* Work order:
Find the line holding "Instruction: Click orange" in the entries below. Give it again exactly, along with every line after it up to and including the line holding "This screenshot has height=759, width=1552.".
=== Section Start ===
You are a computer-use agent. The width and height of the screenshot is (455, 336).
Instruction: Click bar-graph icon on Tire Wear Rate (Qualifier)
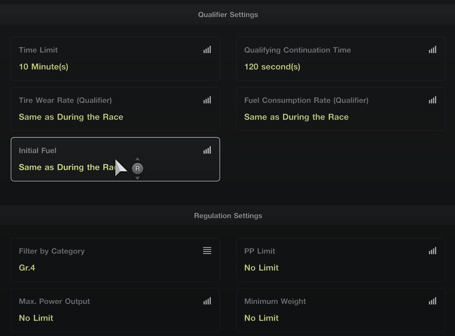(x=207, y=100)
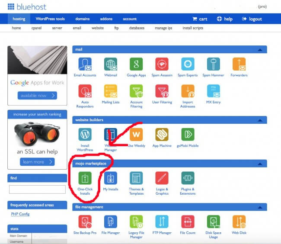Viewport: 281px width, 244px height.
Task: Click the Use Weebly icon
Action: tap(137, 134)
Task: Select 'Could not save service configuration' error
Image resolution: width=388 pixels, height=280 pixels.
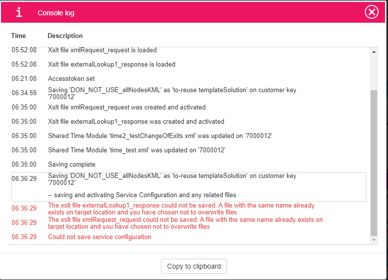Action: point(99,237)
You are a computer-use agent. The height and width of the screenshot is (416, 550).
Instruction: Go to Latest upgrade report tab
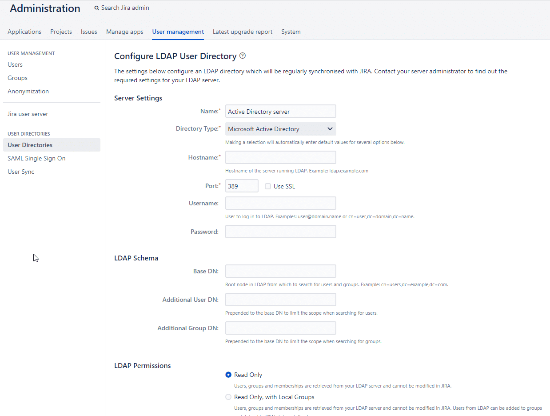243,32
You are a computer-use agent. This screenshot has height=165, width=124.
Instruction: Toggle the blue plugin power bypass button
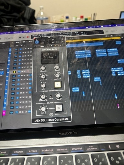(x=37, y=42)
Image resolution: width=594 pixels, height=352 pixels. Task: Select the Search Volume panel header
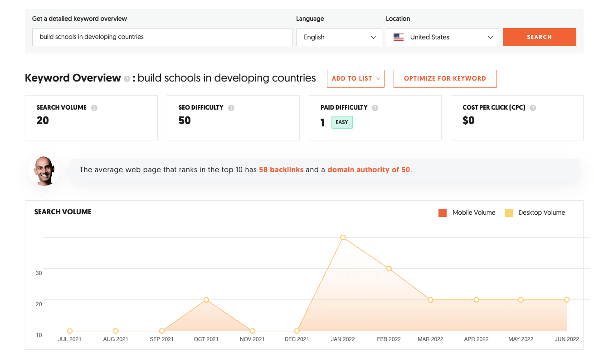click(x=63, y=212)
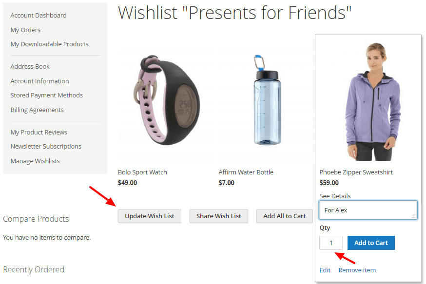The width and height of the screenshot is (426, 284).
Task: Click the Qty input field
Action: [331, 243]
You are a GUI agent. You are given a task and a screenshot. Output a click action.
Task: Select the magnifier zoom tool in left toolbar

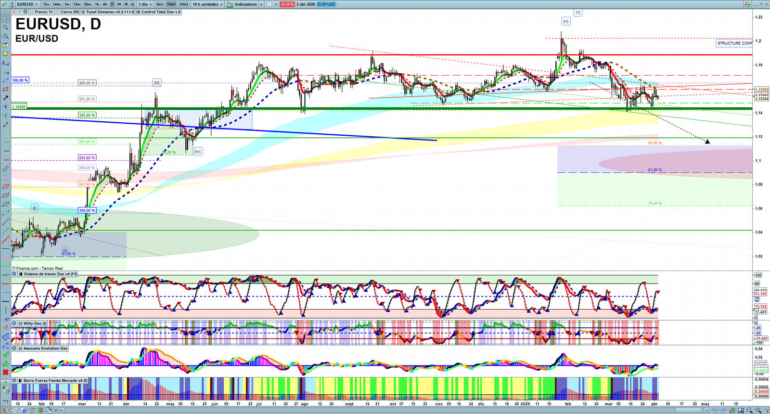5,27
=== Section End ===
=== Section Start ===
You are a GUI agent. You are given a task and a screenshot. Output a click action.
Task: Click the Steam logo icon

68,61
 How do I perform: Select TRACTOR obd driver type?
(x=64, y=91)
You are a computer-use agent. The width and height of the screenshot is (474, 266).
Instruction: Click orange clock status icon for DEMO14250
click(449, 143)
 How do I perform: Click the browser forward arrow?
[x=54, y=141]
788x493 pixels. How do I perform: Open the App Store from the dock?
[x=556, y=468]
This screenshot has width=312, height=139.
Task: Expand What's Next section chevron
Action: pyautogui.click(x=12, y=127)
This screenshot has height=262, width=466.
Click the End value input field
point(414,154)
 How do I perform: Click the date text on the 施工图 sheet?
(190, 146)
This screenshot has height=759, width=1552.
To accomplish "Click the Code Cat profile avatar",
=== Section End ===
=== Section Start ===
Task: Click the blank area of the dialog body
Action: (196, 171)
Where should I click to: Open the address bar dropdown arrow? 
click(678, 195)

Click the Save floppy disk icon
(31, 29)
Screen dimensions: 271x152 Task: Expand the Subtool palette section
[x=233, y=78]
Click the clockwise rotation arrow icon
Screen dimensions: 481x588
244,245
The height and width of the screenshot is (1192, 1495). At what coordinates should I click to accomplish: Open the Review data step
=== Section End ===
* Answer section:
Instruction: Click orange clock status icon for DEMO14250
click(449, 143)
 How do I perform: Click the browser forward arrow?
[x=54, y=141]
788x493 pixels. How do I perform: Open the App Store from the dock?
[x=556, y=468]
This screenshot has width=312, height=139.
Task: Expand What's Next section chevron
Action: pyautogui.click(x=12, y=127)
This screenshot has height=262, width=466.
Click the End value input field
point(414,154)
 How do I perform: Click the date text on the 施工图 sheet?
(190, 146)
This screenshot has height=759, width=1552.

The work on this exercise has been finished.